◆ WHAT TO PRODUCE: Identify and copy all lines of the material where the string "photo" is found.

-- DATA TO PROCESS follows --

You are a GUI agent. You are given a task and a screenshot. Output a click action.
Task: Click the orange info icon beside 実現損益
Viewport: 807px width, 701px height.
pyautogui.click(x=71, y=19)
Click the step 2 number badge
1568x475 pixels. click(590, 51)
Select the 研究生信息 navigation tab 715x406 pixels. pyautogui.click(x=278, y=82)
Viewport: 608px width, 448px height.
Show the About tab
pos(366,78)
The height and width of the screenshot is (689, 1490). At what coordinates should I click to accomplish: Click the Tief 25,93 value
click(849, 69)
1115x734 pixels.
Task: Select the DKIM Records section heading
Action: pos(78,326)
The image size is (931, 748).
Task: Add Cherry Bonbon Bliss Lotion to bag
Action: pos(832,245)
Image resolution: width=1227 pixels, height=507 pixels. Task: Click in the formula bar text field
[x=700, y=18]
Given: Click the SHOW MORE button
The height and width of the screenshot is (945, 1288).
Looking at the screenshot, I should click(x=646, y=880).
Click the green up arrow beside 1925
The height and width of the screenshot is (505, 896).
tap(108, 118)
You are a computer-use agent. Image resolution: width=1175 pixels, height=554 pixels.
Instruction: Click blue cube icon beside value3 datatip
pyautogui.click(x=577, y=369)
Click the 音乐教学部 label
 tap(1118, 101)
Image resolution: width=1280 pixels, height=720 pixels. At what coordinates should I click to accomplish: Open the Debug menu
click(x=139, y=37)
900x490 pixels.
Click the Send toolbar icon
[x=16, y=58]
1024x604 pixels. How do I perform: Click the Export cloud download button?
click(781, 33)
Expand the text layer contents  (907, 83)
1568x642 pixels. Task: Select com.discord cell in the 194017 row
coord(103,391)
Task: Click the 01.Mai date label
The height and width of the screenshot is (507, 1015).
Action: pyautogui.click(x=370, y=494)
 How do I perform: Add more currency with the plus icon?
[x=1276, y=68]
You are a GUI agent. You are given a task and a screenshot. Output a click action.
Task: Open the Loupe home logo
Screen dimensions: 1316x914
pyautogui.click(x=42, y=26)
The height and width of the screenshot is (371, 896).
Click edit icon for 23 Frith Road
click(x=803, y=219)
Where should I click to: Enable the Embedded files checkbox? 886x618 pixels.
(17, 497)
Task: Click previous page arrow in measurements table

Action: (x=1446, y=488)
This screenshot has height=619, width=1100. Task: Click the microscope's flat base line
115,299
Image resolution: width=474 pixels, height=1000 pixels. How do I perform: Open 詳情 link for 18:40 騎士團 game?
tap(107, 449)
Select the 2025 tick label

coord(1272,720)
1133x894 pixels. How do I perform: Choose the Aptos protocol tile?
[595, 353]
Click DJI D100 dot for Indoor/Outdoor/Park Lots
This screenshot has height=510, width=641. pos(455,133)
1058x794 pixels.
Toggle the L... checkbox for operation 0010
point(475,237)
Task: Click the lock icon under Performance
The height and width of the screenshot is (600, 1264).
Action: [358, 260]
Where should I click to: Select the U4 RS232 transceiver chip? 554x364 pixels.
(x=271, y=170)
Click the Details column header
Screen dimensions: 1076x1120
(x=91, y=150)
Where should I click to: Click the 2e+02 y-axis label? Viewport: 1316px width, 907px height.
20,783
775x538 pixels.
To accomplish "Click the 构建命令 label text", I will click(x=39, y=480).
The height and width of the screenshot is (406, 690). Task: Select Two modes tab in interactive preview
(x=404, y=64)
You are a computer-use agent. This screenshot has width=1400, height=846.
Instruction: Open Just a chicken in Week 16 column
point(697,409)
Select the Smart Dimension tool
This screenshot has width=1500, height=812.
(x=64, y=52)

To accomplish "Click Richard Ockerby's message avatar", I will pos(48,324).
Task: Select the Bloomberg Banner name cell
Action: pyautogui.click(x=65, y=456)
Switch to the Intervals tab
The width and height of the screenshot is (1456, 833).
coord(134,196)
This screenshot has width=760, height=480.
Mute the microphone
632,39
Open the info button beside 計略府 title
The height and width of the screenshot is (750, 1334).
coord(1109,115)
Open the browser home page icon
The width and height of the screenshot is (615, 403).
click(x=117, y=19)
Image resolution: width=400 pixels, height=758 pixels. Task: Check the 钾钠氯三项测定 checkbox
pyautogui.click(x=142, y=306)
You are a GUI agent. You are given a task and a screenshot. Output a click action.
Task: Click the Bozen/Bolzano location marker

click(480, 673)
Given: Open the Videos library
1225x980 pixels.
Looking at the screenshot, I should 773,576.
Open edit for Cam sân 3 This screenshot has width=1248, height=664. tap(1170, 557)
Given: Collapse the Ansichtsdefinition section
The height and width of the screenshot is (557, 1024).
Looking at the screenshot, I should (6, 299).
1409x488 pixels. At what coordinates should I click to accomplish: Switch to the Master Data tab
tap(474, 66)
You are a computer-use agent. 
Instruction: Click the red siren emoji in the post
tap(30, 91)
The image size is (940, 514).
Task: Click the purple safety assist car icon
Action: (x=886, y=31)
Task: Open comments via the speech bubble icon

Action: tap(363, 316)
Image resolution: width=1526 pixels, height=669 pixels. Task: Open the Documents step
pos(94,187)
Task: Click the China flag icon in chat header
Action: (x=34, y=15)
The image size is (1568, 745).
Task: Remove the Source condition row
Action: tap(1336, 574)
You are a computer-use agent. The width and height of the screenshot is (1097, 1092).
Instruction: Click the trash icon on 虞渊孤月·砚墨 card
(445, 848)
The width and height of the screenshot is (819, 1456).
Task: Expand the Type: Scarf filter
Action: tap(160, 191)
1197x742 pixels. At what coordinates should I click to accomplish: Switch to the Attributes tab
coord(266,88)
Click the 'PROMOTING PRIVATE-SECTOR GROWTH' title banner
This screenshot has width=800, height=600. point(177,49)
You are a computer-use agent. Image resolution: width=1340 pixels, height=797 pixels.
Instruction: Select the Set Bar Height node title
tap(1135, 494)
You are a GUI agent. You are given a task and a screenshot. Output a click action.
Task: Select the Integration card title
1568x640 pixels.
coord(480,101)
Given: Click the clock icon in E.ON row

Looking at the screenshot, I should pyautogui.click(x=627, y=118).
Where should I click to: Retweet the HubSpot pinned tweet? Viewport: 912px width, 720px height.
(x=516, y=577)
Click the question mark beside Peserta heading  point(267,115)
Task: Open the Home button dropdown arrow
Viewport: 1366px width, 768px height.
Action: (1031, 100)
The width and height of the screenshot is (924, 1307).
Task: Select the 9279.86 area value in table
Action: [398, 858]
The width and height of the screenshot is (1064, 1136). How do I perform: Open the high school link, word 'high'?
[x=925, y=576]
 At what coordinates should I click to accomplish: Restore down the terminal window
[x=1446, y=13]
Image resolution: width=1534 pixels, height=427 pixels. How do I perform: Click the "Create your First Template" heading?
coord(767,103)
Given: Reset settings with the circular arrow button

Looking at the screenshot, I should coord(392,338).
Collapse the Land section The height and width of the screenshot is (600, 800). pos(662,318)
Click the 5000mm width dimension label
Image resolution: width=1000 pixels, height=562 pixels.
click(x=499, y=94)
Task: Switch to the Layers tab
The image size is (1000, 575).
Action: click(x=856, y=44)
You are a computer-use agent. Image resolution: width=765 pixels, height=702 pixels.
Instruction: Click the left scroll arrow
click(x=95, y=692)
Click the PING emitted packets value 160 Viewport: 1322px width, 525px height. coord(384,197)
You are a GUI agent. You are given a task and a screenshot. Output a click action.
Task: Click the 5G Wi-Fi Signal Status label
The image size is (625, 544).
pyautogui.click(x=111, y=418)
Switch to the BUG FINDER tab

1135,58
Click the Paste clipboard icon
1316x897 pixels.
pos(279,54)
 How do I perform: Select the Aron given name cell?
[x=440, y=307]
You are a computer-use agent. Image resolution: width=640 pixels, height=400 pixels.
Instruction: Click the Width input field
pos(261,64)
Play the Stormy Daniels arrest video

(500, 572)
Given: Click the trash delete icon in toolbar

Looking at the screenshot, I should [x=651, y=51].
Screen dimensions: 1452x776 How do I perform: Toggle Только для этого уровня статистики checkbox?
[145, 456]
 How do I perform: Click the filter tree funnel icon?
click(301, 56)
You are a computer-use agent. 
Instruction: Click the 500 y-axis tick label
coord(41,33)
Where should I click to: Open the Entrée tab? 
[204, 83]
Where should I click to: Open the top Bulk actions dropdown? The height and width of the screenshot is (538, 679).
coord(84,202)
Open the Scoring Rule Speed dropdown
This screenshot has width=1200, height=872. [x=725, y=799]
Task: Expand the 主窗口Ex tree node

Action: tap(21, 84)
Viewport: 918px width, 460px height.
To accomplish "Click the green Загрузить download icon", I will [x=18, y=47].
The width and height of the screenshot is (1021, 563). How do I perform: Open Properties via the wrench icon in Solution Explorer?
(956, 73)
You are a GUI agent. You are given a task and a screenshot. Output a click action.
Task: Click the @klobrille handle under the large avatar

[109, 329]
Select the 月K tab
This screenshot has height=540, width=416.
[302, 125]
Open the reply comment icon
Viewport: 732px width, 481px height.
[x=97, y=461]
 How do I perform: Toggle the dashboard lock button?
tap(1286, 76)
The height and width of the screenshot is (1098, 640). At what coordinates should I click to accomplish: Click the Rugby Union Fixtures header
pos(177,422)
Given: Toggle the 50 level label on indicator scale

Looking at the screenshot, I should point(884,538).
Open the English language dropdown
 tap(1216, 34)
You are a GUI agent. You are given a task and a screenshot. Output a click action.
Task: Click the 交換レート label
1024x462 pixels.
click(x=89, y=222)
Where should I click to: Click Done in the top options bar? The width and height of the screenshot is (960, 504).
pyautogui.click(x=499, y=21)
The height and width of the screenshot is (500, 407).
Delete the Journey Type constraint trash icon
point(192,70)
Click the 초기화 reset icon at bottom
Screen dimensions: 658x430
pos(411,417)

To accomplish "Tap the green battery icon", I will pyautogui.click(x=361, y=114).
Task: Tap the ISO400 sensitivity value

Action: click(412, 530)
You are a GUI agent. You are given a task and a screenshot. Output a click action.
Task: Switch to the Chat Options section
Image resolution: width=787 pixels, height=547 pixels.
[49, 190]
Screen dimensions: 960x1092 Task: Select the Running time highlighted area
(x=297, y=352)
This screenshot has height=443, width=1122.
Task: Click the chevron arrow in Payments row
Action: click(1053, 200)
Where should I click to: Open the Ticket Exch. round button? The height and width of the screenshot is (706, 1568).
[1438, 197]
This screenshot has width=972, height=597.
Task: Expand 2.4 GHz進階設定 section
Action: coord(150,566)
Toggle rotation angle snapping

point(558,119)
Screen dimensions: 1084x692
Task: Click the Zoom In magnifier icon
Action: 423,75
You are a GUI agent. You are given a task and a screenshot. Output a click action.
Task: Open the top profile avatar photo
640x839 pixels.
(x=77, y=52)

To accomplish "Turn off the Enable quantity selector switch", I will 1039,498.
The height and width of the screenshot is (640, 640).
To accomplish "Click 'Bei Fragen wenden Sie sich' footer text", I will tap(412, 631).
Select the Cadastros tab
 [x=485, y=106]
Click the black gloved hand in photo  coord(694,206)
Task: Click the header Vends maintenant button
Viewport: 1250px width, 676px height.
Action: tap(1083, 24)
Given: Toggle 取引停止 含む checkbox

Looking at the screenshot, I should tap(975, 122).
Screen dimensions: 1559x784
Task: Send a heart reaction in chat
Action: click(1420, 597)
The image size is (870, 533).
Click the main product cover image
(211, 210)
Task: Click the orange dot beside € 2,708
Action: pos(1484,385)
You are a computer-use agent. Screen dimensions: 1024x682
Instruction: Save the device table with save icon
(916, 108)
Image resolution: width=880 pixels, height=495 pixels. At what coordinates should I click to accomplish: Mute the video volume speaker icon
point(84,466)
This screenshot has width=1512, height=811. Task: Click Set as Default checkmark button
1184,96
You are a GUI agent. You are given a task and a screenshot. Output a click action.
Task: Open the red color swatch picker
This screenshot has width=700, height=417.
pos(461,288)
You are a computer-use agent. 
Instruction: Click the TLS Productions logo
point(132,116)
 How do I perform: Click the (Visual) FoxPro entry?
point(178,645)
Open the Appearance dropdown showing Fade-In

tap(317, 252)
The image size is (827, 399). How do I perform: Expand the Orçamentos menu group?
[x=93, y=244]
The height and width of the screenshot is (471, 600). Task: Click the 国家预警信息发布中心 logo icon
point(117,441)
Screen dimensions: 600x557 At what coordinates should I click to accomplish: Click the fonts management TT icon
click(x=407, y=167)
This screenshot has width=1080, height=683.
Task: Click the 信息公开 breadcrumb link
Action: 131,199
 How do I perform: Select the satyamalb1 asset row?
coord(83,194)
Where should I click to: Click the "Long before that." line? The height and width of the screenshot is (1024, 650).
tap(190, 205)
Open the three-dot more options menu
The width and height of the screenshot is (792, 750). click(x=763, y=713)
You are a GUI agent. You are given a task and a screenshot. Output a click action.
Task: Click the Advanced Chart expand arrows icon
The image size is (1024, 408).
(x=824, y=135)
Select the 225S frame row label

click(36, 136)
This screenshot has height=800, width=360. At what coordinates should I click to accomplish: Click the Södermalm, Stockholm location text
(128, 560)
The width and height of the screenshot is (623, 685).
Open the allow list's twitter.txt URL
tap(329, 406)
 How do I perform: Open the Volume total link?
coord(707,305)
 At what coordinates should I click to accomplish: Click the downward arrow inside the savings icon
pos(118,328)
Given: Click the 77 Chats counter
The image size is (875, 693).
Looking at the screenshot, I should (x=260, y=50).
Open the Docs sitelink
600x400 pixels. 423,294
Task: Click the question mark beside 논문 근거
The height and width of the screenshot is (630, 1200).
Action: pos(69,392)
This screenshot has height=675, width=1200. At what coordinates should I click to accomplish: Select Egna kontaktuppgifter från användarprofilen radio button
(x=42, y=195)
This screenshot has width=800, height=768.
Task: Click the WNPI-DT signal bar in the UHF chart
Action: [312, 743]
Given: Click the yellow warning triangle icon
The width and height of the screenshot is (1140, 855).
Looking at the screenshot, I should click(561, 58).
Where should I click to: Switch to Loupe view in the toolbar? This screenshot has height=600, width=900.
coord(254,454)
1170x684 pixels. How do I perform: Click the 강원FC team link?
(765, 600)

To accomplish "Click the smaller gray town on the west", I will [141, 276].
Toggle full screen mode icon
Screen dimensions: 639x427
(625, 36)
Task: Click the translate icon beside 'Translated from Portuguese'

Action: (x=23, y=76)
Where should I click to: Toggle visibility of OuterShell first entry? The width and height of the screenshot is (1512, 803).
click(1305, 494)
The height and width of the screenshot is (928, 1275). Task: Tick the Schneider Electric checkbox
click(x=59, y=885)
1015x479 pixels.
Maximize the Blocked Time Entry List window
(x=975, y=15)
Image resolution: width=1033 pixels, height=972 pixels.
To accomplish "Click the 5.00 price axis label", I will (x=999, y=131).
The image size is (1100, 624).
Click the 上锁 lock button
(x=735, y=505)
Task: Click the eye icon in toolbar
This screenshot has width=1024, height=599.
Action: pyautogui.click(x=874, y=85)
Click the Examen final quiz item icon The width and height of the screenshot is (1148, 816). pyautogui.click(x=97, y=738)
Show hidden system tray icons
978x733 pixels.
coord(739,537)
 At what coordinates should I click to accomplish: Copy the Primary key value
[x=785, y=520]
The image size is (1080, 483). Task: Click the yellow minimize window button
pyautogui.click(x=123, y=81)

-- DATA TO PROCESS concluded --

◆ EXERCISE RESPONSE:
Task: Open the top profile avatar photo
Click the black gloved hand in photo  coord(694,206)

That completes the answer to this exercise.